United Utilities posts 67% rise in first-half profit on higher allowed revenues

Published 14/11/2025, 08:48

Investing.com -- United Utilities reported a sharp increase in first-half earnings, supported by a substantial uplift in allowed revenues and continued progress on its AMP8 investment programme.

Revenue rose 21% to £1.31 billion, reflecting regulatory adjustments including a real increase in wholesale revenues and a CPIH-linked rise in the revenue cap.

Underlying operating profit climbed 67% to £562 million, driven by the higher revenue base and aided by a greater capital allocation of infrastructure renewals expenditure that helped offset inflationary pressure on operating costs.

Underlying EPS climbed to 52.8p, nearly doubling from a year earlier.

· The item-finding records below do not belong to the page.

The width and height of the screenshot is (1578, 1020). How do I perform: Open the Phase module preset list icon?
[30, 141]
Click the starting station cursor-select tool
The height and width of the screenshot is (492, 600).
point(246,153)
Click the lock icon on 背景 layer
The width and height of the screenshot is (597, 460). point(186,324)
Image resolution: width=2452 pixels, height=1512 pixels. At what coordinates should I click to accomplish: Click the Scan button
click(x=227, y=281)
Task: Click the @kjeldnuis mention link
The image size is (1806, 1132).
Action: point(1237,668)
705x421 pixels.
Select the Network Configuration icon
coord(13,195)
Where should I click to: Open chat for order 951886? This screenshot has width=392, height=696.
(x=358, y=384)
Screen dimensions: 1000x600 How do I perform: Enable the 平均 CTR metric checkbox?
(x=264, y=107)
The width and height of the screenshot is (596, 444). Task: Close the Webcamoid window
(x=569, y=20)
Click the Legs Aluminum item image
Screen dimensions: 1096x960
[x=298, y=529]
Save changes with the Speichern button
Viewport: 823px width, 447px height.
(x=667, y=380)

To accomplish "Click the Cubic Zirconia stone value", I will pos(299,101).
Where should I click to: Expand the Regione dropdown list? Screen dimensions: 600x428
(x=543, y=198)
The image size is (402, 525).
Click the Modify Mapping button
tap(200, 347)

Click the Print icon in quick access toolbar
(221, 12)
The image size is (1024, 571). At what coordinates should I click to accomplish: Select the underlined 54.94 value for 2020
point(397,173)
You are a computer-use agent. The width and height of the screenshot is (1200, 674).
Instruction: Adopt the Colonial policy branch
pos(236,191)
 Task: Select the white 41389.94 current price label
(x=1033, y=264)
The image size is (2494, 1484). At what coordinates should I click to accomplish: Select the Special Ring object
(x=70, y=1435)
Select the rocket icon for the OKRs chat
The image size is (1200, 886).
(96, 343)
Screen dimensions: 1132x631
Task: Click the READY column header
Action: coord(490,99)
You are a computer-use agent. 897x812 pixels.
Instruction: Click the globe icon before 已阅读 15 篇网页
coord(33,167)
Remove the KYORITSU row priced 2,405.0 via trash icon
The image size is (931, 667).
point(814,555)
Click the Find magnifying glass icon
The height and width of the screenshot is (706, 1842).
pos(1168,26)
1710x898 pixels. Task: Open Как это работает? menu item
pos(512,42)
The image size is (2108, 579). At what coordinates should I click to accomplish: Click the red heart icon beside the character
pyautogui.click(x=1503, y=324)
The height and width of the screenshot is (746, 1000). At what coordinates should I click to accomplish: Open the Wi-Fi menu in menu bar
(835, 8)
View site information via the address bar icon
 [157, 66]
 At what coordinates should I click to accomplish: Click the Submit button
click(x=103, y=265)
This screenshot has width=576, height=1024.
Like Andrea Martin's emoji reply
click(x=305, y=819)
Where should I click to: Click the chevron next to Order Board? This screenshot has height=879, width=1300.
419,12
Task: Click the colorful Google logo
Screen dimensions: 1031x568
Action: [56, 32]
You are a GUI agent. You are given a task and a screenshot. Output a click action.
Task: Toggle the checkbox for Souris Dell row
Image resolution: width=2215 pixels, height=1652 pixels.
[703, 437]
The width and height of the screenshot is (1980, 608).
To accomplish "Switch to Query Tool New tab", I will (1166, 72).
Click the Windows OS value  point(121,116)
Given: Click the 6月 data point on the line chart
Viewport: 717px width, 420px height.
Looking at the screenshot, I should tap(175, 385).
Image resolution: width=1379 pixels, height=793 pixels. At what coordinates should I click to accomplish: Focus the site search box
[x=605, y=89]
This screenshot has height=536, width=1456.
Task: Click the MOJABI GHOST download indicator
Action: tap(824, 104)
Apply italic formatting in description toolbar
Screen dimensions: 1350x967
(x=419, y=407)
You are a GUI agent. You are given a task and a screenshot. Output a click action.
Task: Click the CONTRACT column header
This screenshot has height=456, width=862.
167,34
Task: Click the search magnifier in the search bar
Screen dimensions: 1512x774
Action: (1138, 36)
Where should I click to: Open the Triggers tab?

The company continued to increase investment across the region, with net regulatory capex rising 22% to £568.5 million and regulatory capital value expanding 6.9% to almost £16 billion.

Gearing remained stable at 60%, supported by more than two years of liquidity and solid credit ratings. Net debt edged up to £9.61 billion as United Utilities accelerated AMP8 delivery.

The interim dividend increased 3.5% to 17.88p.

Chief Executive Louise Beardmore said the group delivered “strong operational and financial performance in the first half of 2026,” highlighting progress on its £13 billion five-year investment plan. She emphasised that the programme is “boosting economic growth and supporting 30,000 jobs across United Utilities and the supply chain.”

Beardmore also noted the company’s environmental progress, saying spills from storm overflows are down about 40% so far this year, with roughly 10,000 fewer spills directly attributable to operational actions.

Looking ahead, United Utilities expects full-year 2026 (FY26) revenue of £2.5 billion to £2.6 billion, with underlying operating costs set to fall as more expenditure is capitalised.

EPS for FY26 is expected to be around 100p, and capital expenditure is forecast at roughly £1.5 billion.

Depreciation and net finance costs are both projected to rise by around £50 million due to the expanding asset base and higher debt requirements.